Is this being saved to the webserver file structure? Or a database? If database, which flavor? If not, how much drive space is provided to the webserver?
Well, if smaller files are successfully being uploaded and saved, but larger files are erroring out, the only conclusions that I can think of are:
Apache memory is set too small.
The PHP module on Apache is somehow limiting the size allowed.
Some kind of disk quota restricting uploads on the physical server.
Honestly, I’ve only played around a bit with Apache and PHP, so don’t really know that much about configuration, but I did find the following on Google:
I’m guessing you’re on a shared host? If so they aren’t likely to be too keen on having a site dominate resource use and risk losing other customers. You could ask them if they offer a different plan that would meet your needs, or figure out a way to have your videos upload to a CDN instead of the site’s server.
Maybe, maybe not. The only way to know for sure would be to explain to your host what you want to do and find out what they have to say.

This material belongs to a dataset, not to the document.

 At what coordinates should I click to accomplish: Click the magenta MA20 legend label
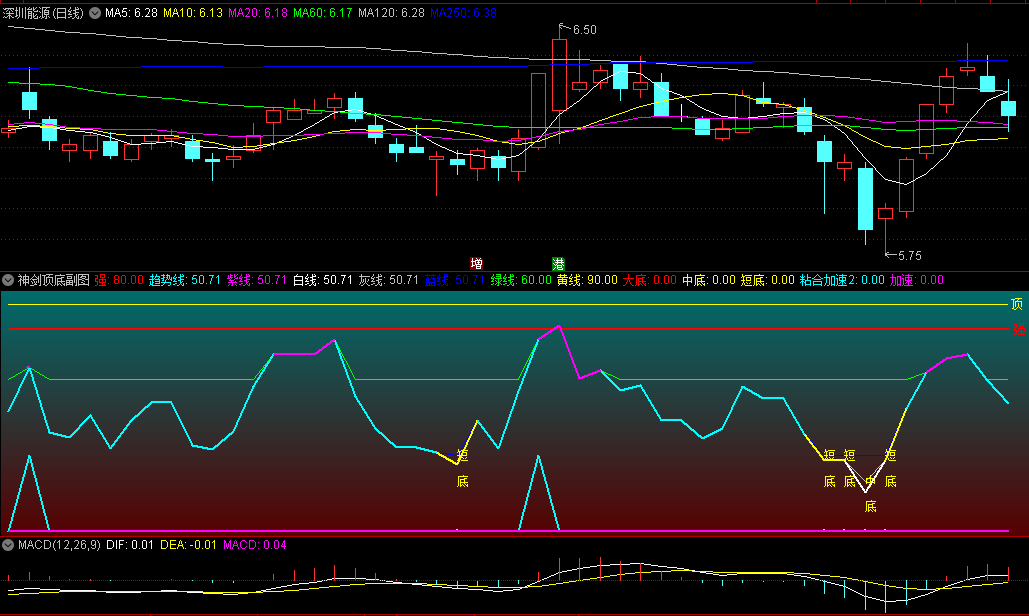click(258, 13)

If the largest known to work was 36MB and the smallest known to not work was 92MB I think it would be a good idea to narrow down the breaking point to a more narrow range.
You could add memory_get_peak_usage to the end of the script to see if it’s always the same maximum amount for the fails.
You could do a simple $end - $start to see if it’s more time related than filesize.
Your web server can have other timeout configurations that may also interrupt PHP execution. Apache has a Timeout directive and IIS has a CGI timeout function. Both default to 300 seconds. See your web server documentation for specific details.
i.e. the 36MB takes less than 5 minutes, but the 92MB stops at 5 minutes.
Timeout didn’t even appear on my radar!! Of course, it could be timeout.
I don’t know if PHP has it, but ColdFusion has: <cfsetting requesttimeout="1000"/> which will extend the timeout to 1000 seconds. Does PHP have similar?